Capital punishment in Spain

Europe holds the greatest concentration of abolitionist states (blue). Map current as of 2022
  Abolished for all offences
  Abolished in practice
  Retains capital punishment

The 1978 Spanish Constitution bans capital punishment in Spain, except for wartime offences. Spain completely abolished capital punishment for all offenses, including in times of war, in October 1995.[1]
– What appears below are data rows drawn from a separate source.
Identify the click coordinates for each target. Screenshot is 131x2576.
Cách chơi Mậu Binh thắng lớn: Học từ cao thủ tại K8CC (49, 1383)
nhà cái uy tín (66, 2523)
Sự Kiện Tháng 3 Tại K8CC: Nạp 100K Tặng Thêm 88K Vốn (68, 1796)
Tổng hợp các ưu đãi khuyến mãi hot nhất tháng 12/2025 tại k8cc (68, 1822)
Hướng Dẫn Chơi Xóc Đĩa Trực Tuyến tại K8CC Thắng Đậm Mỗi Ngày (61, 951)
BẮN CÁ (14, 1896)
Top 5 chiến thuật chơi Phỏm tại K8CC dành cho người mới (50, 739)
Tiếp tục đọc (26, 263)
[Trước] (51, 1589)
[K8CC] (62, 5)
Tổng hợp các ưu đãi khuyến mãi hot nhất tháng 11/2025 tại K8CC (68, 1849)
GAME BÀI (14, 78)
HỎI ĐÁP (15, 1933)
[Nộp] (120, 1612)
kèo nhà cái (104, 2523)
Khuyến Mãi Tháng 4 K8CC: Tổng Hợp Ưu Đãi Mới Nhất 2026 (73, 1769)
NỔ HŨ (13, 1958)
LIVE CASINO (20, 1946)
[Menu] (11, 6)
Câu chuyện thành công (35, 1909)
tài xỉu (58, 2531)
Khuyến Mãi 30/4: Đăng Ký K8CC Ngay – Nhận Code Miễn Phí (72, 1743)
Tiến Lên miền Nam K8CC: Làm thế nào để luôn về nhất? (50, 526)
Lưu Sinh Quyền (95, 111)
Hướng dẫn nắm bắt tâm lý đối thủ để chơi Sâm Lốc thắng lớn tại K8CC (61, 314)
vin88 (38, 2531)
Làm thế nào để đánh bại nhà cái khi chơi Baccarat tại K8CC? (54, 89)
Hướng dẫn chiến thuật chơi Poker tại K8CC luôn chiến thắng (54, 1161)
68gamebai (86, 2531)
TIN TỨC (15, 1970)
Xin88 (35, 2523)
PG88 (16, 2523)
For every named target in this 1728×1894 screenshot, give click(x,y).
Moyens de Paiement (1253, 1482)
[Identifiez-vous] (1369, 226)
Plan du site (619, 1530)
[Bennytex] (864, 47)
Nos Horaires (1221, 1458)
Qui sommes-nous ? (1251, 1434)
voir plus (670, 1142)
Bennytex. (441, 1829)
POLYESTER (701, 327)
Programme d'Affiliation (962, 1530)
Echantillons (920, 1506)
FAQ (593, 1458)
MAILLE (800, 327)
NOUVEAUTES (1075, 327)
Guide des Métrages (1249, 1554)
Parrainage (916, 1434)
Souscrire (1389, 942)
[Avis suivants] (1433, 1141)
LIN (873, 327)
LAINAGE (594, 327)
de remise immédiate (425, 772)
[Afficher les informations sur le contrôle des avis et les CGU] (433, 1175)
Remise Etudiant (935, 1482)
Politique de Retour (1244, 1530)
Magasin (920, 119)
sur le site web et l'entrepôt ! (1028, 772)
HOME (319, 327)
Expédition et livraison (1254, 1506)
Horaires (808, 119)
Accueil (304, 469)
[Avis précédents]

The last executions were carried out on September 27, 1975 when five members of ETA and Revolutionary Antifascist Patriotic Front (FRAP) were executed by firing squad for murder following a much-publicised trial in which a number of the convicted (including a pregnant woman) were given clemency by General Francisco Franco, and the sentences of the remaining five, due to the unavailability of executioners versed in the use of the garrote, were carried out by shooting. Strangulation by garotte had been portrayed as a draconian act by the public after its last use in 1974, when Salvador Puig Antich was executed in Barcelona and Heinz Chez [es] in Tarragona.[2]

  1. ^ "The death penalty in Spain – iberianature – Spanish history and culture". Iberianature.com. Retrieved 2011-11-08.
  2. ^ "Historia de la pena de muerte". Amnistiacatalunya.org. Retrieved 2011-11-08.